### Activity:
Write out every entry once more, character for character.

[Stored records]

# # # #

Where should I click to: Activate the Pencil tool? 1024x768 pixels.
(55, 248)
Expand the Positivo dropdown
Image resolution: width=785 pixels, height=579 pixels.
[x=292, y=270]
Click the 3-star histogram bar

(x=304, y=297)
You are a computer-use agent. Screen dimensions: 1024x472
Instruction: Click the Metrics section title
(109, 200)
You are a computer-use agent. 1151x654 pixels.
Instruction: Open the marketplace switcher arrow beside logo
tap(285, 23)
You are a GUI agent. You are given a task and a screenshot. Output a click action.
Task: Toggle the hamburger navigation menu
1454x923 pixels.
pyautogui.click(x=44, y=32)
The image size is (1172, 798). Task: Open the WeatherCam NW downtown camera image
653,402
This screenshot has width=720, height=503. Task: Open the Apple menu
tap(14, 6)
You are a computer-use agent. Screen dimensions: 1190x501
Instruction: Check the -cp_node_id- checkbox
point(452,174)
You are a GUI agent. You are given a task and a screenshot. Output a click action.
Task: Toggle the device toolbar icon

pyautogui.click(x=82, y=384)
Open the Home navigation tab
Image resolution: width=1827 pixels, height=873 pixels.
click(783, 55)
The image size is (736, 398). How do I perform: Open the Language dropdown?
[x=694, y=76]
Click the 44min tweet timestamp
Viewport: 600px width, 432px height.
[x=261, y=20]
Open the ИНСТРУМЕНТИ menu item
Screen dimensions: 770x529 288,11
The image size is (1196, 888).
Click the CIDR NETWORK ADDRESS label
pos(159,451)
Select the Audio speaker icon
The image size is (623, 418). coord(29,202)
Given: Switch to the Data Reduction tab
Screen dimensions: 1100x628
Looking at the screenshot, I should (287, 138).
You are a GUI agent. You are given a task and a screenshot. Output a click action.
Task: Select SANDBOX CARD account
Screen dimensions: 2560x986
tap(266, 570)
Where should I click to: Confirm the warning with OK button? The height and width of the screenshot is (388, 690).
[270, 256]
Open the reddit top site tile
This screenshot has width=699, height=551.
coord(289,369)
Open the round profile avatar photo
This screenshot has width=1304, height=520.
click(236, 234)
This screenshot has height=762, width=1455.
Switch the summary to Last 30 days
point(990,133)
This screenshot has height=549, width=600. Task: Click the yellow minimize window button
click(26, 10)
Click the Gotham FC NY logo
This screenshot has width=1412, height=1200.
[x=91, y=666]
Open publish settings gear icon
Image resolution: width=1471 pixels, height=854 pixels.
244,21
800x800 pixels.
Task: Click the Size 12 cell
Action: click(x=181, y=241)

# # # #

### Output:
Where should I click to: Activate the Pencil tool? 1024x768 pixels.
(55, 248)
Expand the Positivo dropdown
Image resolution: width=785 pixels, height=579 pixels.
[x=292, y=270]
Click the 3-star histogram bar

(x=304, y=297)
You are a computer-use agent. Screen dimensions: 1024x472
Instruction: Click the Metrics section title
(109, 200)
You are a computer-use agent. 1151x654 pixels.
Instruction: Open the marketplace switcher arrow beside logo
tap(285, 23)
You are a GUI agent. You are given a task and a screenshot. Output a click action.
Task: Toggle the hamburger navigation menu
1454x923 pixels.
pyautogui.click(x=44, y=32)
The image size is (1172, 798). Task: Open the WeatherCam NW downtown camera image
653,402
This screenshot has width=720, height=503. Task: Open the Apple menu
tap(14, 6)
You are a computer-use agent. Screen dimensions: 1190x501
Instruction: Check the -cp_node_id- checkbox
point(452,174)
You are a GUI agent. You are given a task and a screenshot. Output a click action.
Task: Toggle the device toolbar icon

pyautogui.click(x=82, y=384)
Open the Home navigation tab
Image resolution: width=1827 pixels, height=873 pixels.
click(783, 55)
The image size is (736, 398). How do I perform: Open the Language dropdown?
[x=694, y=76]
Click the 44min tweet timestamp
Viewport: 600px width, 432px height.
[x=261, y=20]
Open the ИНСТРУМЕНТИ menu item
Screen dimensions: 770x529 288,11
The image size is (1196, 888).
Click the CIDR NETWORK ADDRESS label
pos(159,451)
Select the Audio speaker icon
The image size is (623, 418). coord(29,202)
Given: Switch to the Data Reduction tab
Screen dimensions: 1100x628
Looking at the screenshot, I should (287, 138).
You are a GUI agent. You are given a task and a screenshot. Output a click action.
Task: Select SANDBOX CARD account
Screen dimensions: 2560x986
tap(266, 570)
Where should I click to: Confirm the warning with OK button? The height and width of the screenshot is (388, 690).
[270, 256]
Open the reddit top site tile
This screenshot has width=699, height=551.
coord(289,369)
Open the round profile avatar photo
This screenshot has width=1304, height=520.
click(236, 234)
This screenshot has height=762, width=1455.
Switch the summary to Last 30 days
point(990,133)
This screenshot has height=549, width=600. Task: Click the yellow minimize window button
click(26, 10)
Click the Gotham FC NY logo
This screenshot has width=1412, height=1200.
[x=91, y=666]
Open publish settings gear icon
Image resolution: width=1471 pixels, height=854 pixels.
244,21
800x800 pixels.
Task: Click the Size 12 cell
Action: click(x=181, y=241)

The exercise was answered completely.